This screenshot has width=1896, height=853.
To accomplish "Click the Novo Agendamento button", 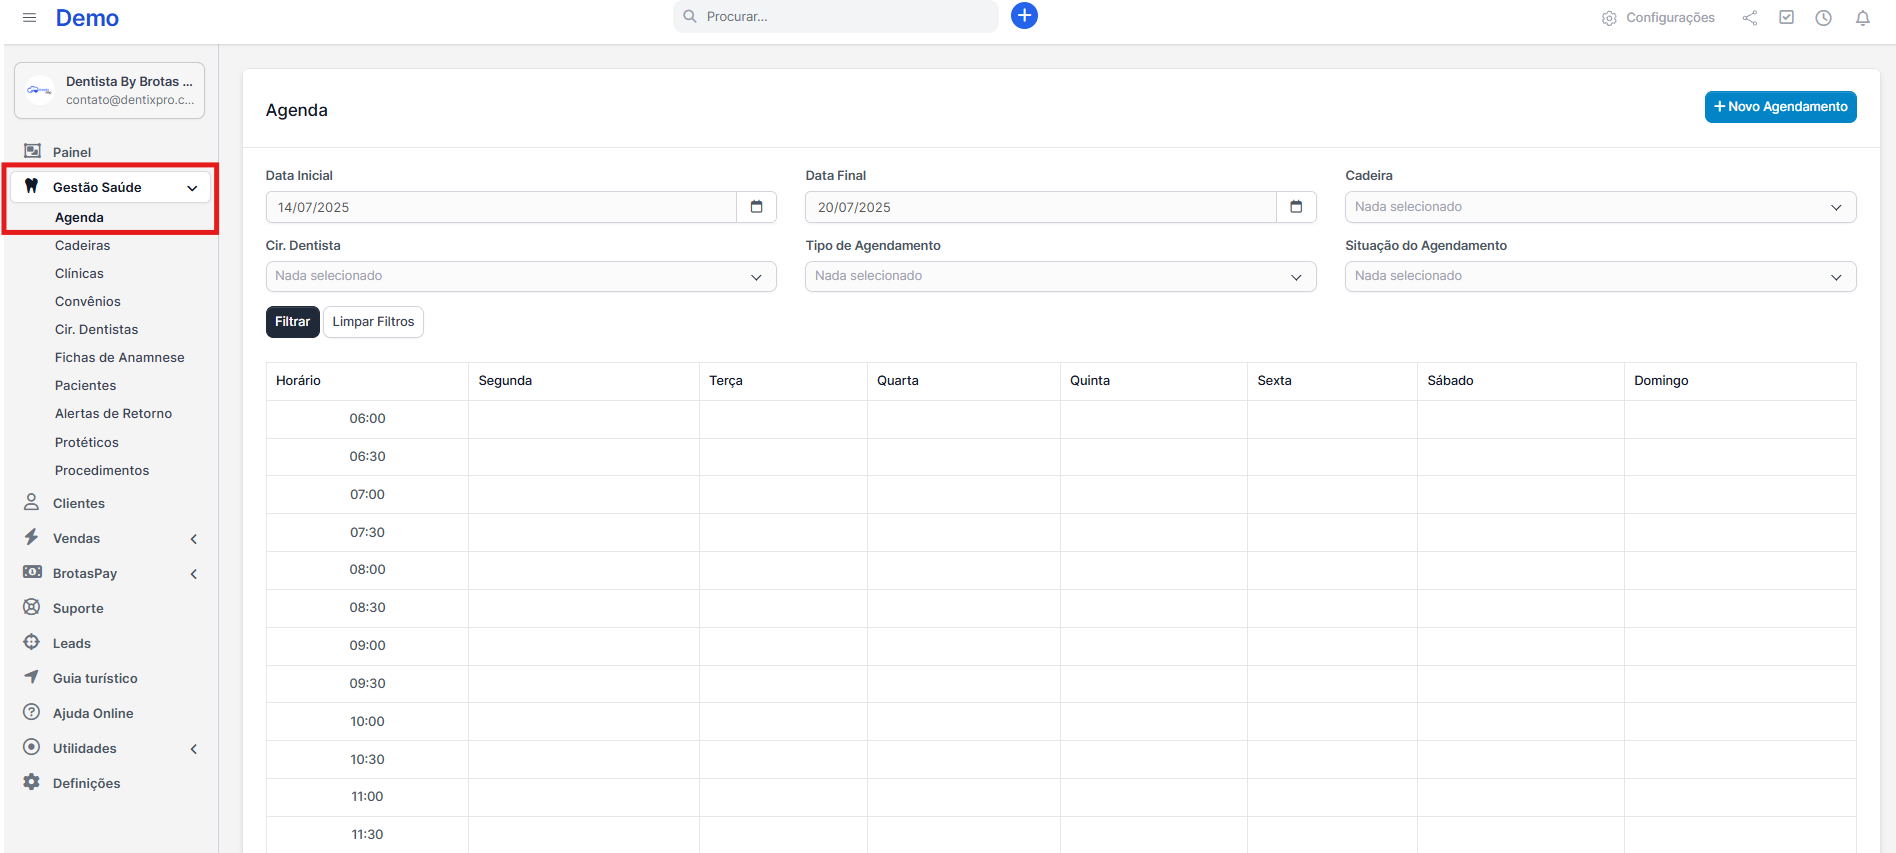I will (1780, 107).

════════════════════

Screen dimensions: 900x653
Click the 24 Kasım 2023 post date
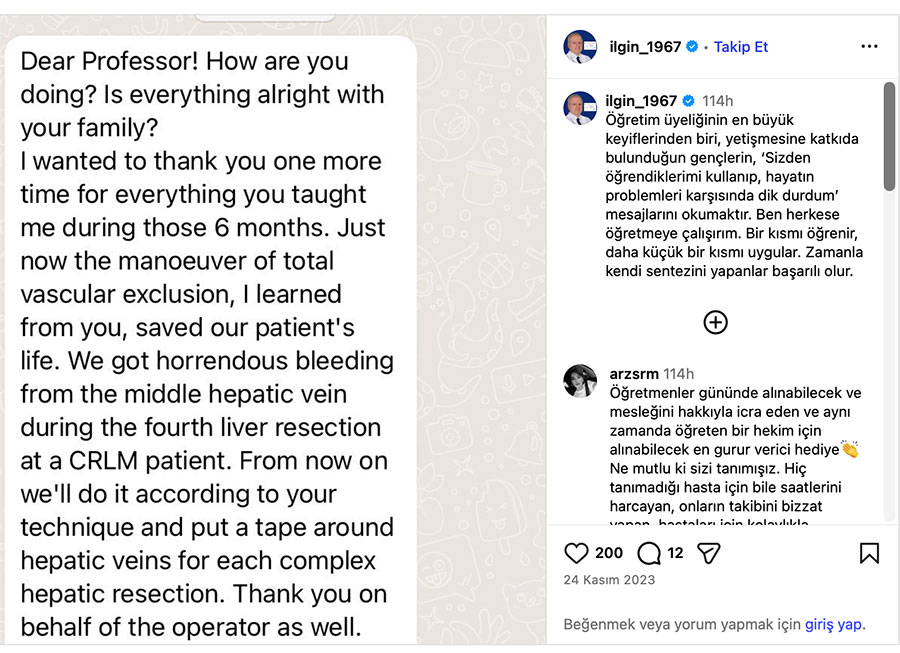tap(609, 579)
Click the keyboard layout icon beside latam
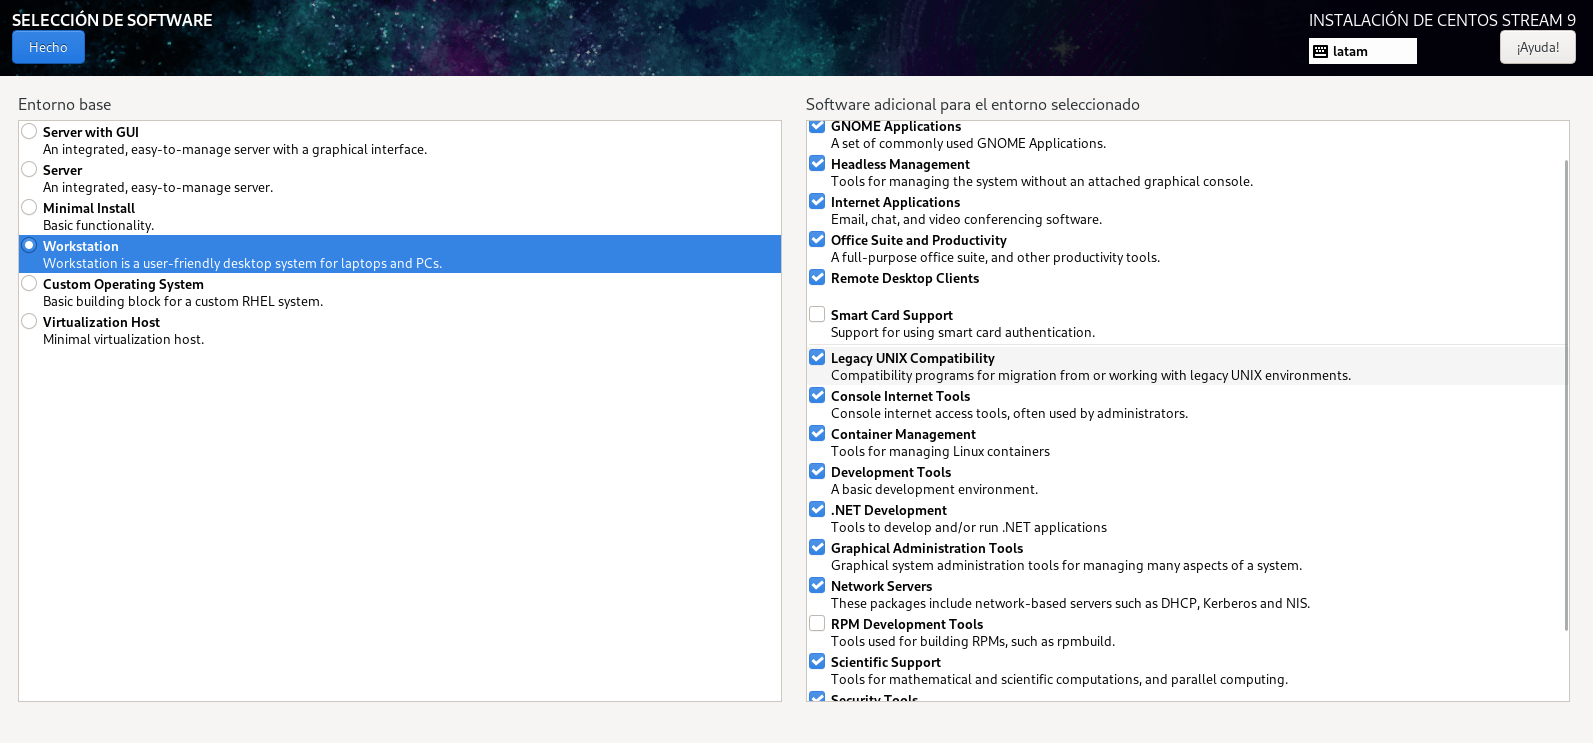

════════════════════

Problem:
Only the lines starting at the one with "Screen dimensions: 900x653" and ending at the one with "Click the keyboard layout icon beside latam" should be printed, each exactly as it appears in the material above; the pictures are to be omitted.

Task output:
Screen dimensions: 900x653
Click the 24 Kasım 2023 post date
tap(609, 579)
Click the keyboard layout icon beside latam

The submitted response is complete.